3.2 NV en Beheer hebben zich gerefereerd aan het oordeel van de Ondernemingskamer. Loohorst c.s. hebben verweer gevoerd. De Ondernemingskamer zal hieronder waar nodig op dit verweer ingaan.
3.3 Loohorst c.s. hebben gesteld dat Prefab in gebreke is gebleven met betaling van de gebruiksvergoeding aan Beheer, omdat het Prefab ontbreekt aan liquiditeiten. Ter zitting heeft Fons, mede namens Loohorst, Eddy en Boslijster, toegezegd dat Loohorst c.s. er voor zullen zorgdragen dat Prefab binnen een week na de dag van de zitting de gebruiksvergoeding over de maanden maart, april en mei zal voldoen en dat Prefab in de daaropvolgende maanden steeds op tijd de gebruiksvergoeding zal voldoen.

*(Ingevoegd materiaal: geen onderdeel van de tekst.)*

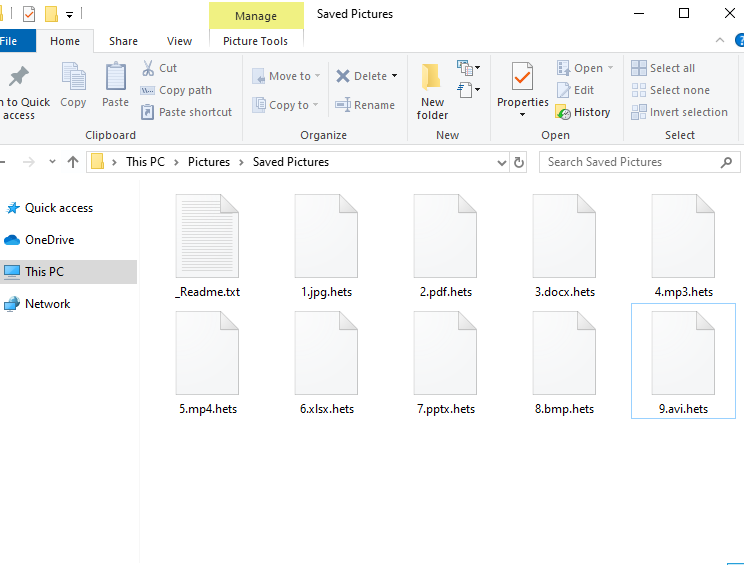Select OneDrive in navigation pane
744x565 pixels.
point(49,240)
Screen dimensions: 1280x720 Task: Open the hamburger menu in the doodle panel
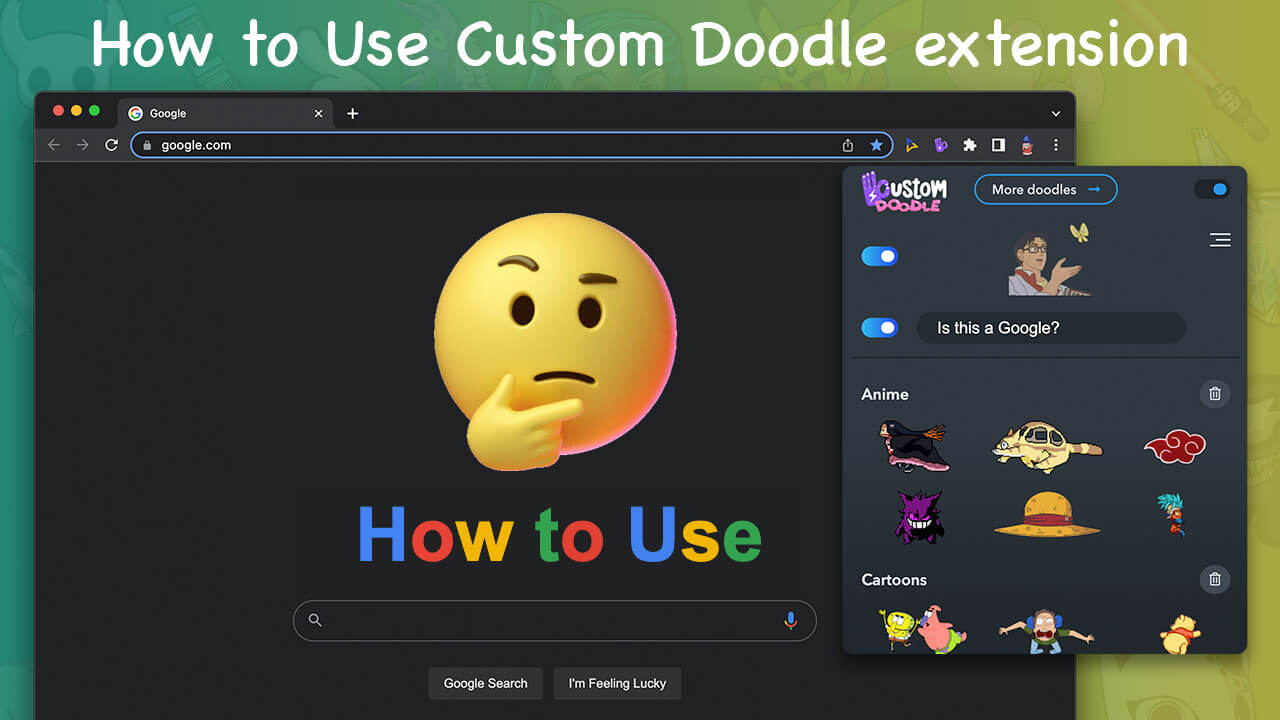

3.4 In het licht van deze toezegging en gelet op de vereiste terughoudendheid bij toewijzing van een onmiddellijke voorziening die er toe strekt dat een ander dan de rechtspersoon die voorwerp is van de enquête verplicht wordt zekerheid te stellen, niet alleen voor de kosten van het onderzoek maar ook voor de kosten van de door de Ondernemingskamer benoemde functionaris(sen), bestaat onvoldoende grond voor toewijzing van de onder 1.3 sub a genoemde onmiddellijke voorziening. Dat geldt temeer nu Wilfried c.s. de Ondernemingskamer in wezen verzoeken vooruit te lopen op de beslissing op een thans nog niet aanhangig verzoek tot vaststelling van wanbeleid en de verantwoordelijkheid daarvoor en het verzoek er mede toe strekt Loohorst c.s. te verplichten een mogelijk faillissement van NV en Beheer te voorkomen.

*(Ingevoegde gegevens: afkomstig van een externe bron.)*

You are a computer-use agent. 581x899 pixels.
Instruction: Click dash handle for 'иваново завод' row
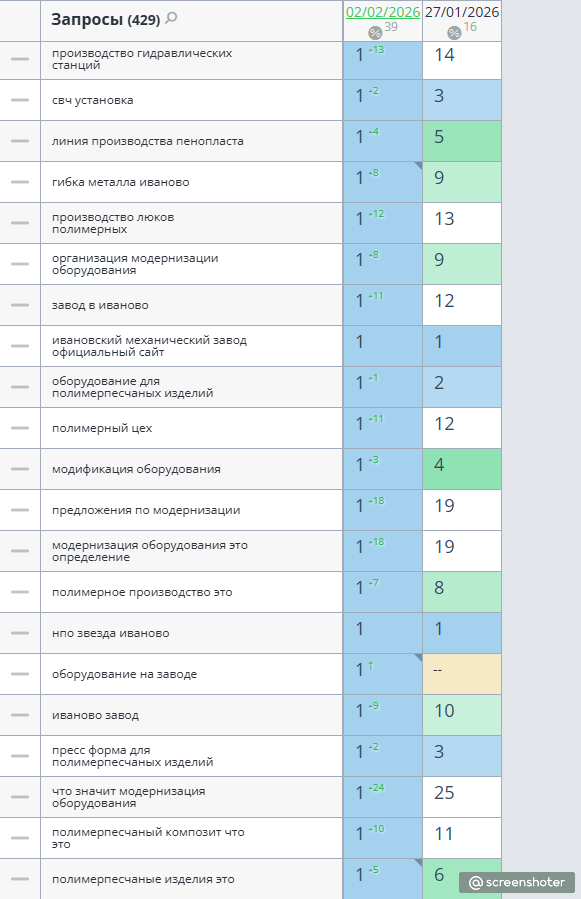[20, 715]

3.5 De onder 1.3 sub b bedoelde onmiddellijke voorziening is niet toewijsbaar omdat Küh als tijdelijk bestuurder van NV en Beheer zijn taak zelfstandig verricht en het daarom niet op de weg van de Ondernemingskamer ligt om een zodanige instructie te geven. Voor zover de gevraagde voorziening ertoe strekt een (voorlopige) oordeel over de toewijsbaarheid van de hier bedoelde vorderingen van NV en Beheer te verkrijgen, is het verzoek evenmin toewijsbaar reeds omdat niet de Ondernemingskamer maar de gewone civiele rechter bevoegd is over die vorderingen te oordelen.
3.6 De onder 1.3 sub c bedoelde onmiddellijke voorziening is niet toewijsbaar omdat Wilfried c.s., mede in het licht van het wettelijk uitgangspunt dat het bestuur de jaarrekening opmaakt, onvoldoende hebben toegelicht dat als gevolg van de meerderheidspositie van Loohorst c.s. in de algemene vergaderingen van aandeelhouders van NV en Beheer een onjuiste jaarrekening over 2012 zal worden vastgesteld indien de gevraagde voorziening niet wordt getroffen.
3.7 De slotsom is dat de gevraagde voorzieningen zullen worden afgewezen. De Ondernemingskamer ziet geen aanleiding voor een kostenveroordeling.
wijst het verzoek van verzoekers af.
Deze beschikking is gegeven door mr. G.C. Makkink, voorzitter, mr. A.C. Faber en mr. J.H.M. Willems, raadsheren, en prof. dr. R.A.H. van der Meer RA en prof. dr. mr. F. van der Wel RA, raden, in tegenwoordigheid van mr. H.H.J. Zevenhuijzen, griffier, en uitgesproken ter openbare terechtzitting van de Ondernemingskamer van 4 juni 2013.